Fixed Issues in Apache Spark

This section lists the issues in Apache Spark that are fixed in Cloudera Runtime 7.3.1 release, its service packs and cumulative hotfixes.

Cloudera Runtime 7.3.1.600 SP3 CHF1

CDPD-87548: Missing spark3.network.crypto.enabled configuration property to Spark: 7.3.1.600 SP3 CHF1; This issue is fixed by adding the spark3.network.crypto.enabled configuration property to enhance security.
CDPD-88247: Backport SPARK-51821: 7.3.1.600 SP3 CHF1; Previously, a potential deadlock issue occurred in Spark. This issue is now fixed, by adding the awaitInterruptThread flag and updating the interrupt logic to ensure that interrupt() is called without holding the uninterruptibleLock monitor.; Apache Jira: SPARK-51821
CDPD-89111: Race condition in CREATE FUNCTION IF NOT EXISTS when executed concurrently in Spark 3: 7.3.1.600 SP3 CHF1; Previously, the lack of atomicity in catalog write operations caused multiple threads to attempt creating the same function or table simultaneously. This resulted in failures during parallel execution. This issue is now fixed by ensuring thread-safe registration of UDFs and creation of tables.; Apache Jira: SPARK-52988
CDPD-93448: Dropping Iceberg table using complex type with timestamp fails: 7.3.1.600 SP3 CHF1; This issue is fixed by updating the code to ensure that table metadata translation correctly uses the Iceberg catalog interface rather than directly accessing Hive metadata. This results in proper handling of complex timestamp types.
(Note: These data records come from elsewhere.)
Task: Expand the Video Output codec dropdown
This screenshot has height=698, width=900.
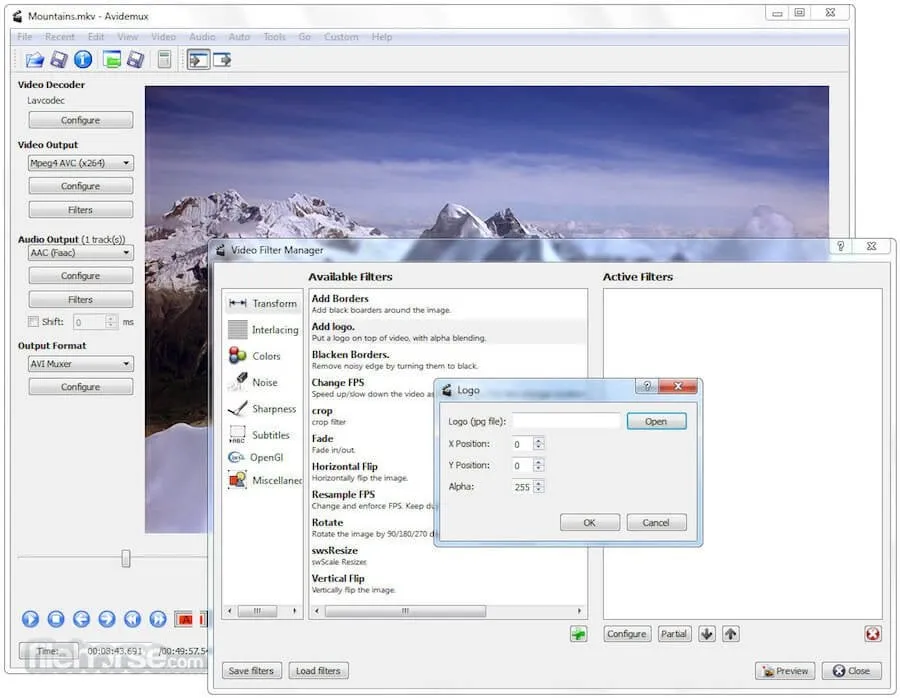Action: click(x=80, y=163)
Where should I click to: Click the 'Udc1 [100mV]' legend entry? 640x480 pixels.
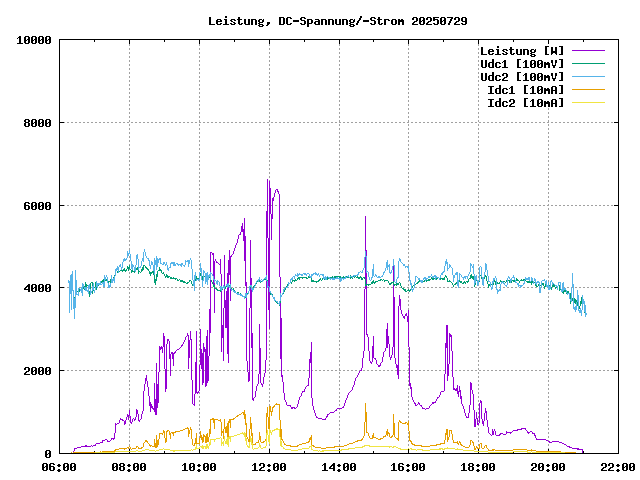(521, 64)

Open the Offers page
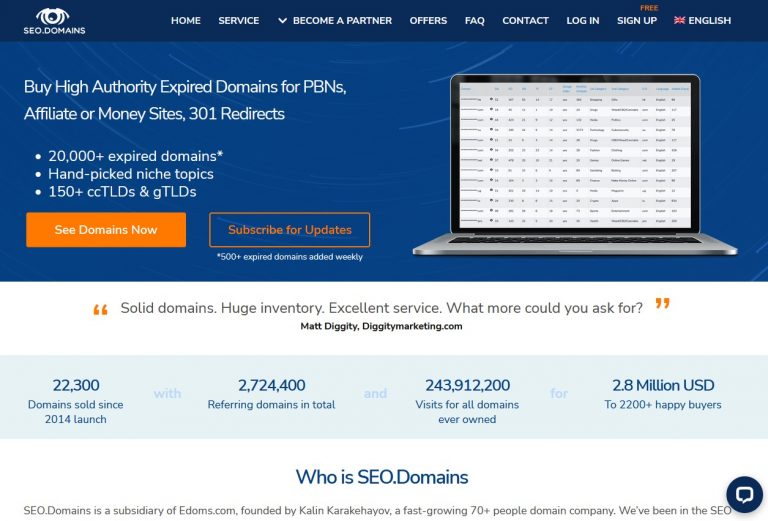click(428, 20)
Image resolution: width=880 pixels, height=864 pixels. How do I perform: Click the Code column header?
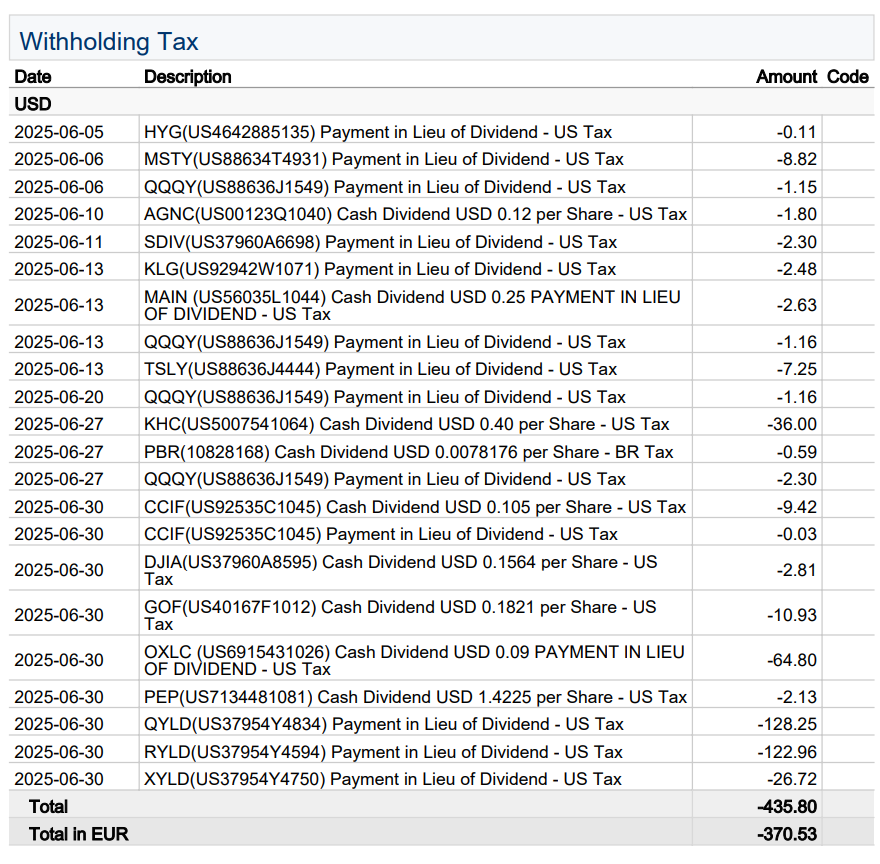[847, 77]
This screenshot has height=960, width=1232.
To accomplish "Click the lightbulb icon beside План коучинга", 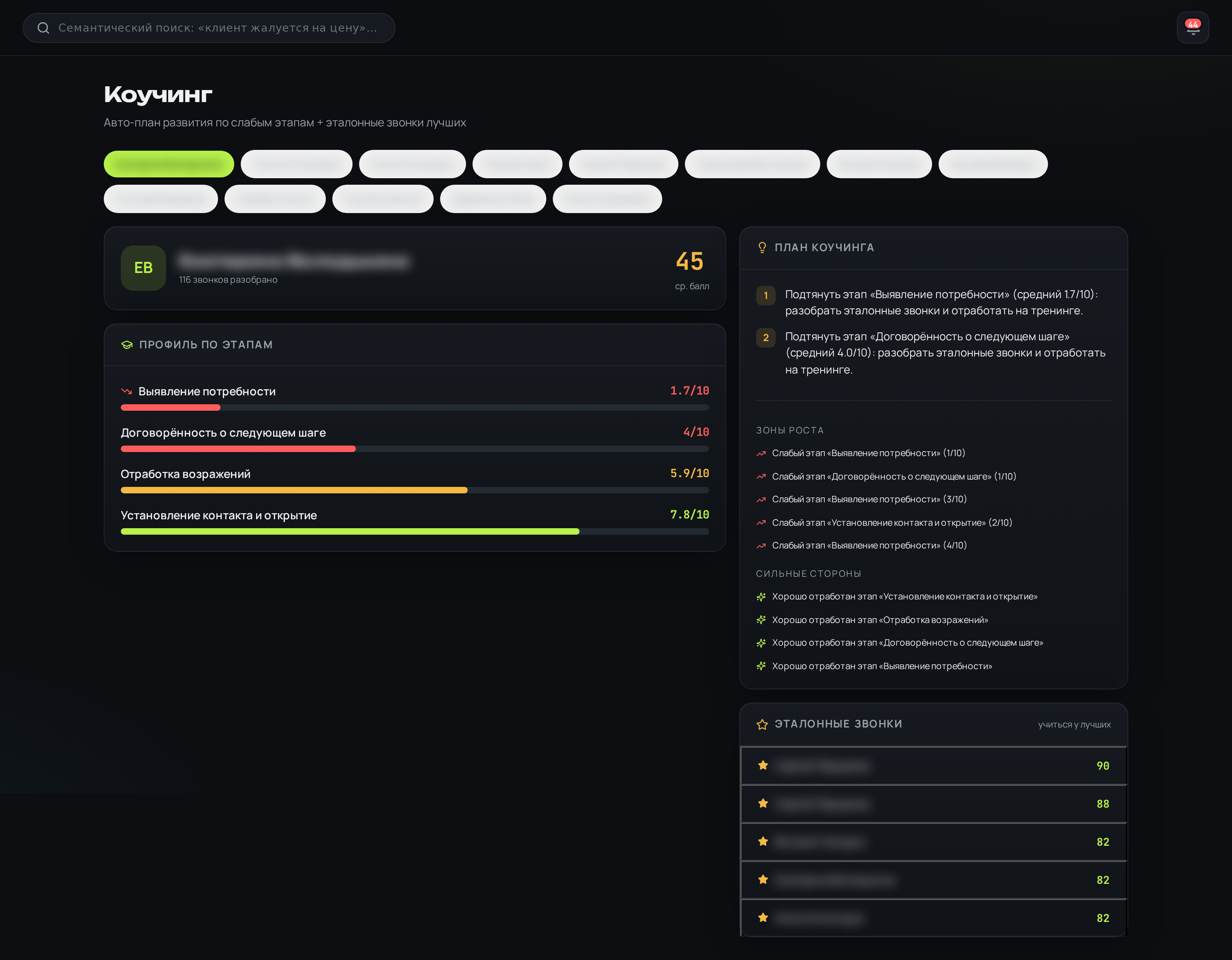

Cloudera Runtime 7.3.1.500 SP3

There are no new fixed issues in this release.

Cloudera Runtime 7.3.1.400 SP2

CDPD-75091: Backport SPARK-47217 and related changes: 7.3.1.400 SP2; Backports upstream Apache Spark improvements to enable reading Parquet files with mixed or widened types without precision loss or failures.; Apache Jira: SPARK-47217

Cloudera Runtime 7.3.1.300 SP1 CHF 1

CDPD-79763: Fix clobbering of files across epochs in Spark Structured streaming with Iceberg: 7.3.1.300 SP1 CHF1; Backporting an upstream fix for a bug in structured streaming that resulted in clobbering of files in Iceberg tables by.

Cloudera Runtime 7.3.1.200 SP1

CDPD-79251: Spark - Timestamp read/write performance degradation: 7.3.1.200 SP1; Fixing an issue where conversion between Spark's internal timestamp representation and Hive's Timestamp representation were slower on Spark 3 than on Spark 2.
CDPD-76849: Backport SPARK-40876 and related changes: 7.3.1.200 SP1; Backporting SPARK-41096, SPARK-46092, SPARK-45604, SPARK-46466, SPARK-40876, and SPARK-48603; Apache Jira: SPARK-41096, SPARK-46092, SPARK-45604, SPARK-46466, SPARK-40876, SPARK-48603
CDPD-70233: Rebase CDP 7.3.x Spark3 on Apache Spark 3.5.4: 7.3.1.200 SP1; Upgrading Spark from 3.4.1 to 3.5.4. For more information, refer to Migrating Spark applications.

Cloudera Runtime 7.3.1.100 CHF 1

CDPD-76229: Optimize the processing speed of BinaryArithmetic#dataType when processing multi-column data

7.3.1.100 CHF1

Restoring performance of some queries in Spark 3.4.1 to match other versions (3.3.x, 3.5.x) of Spark.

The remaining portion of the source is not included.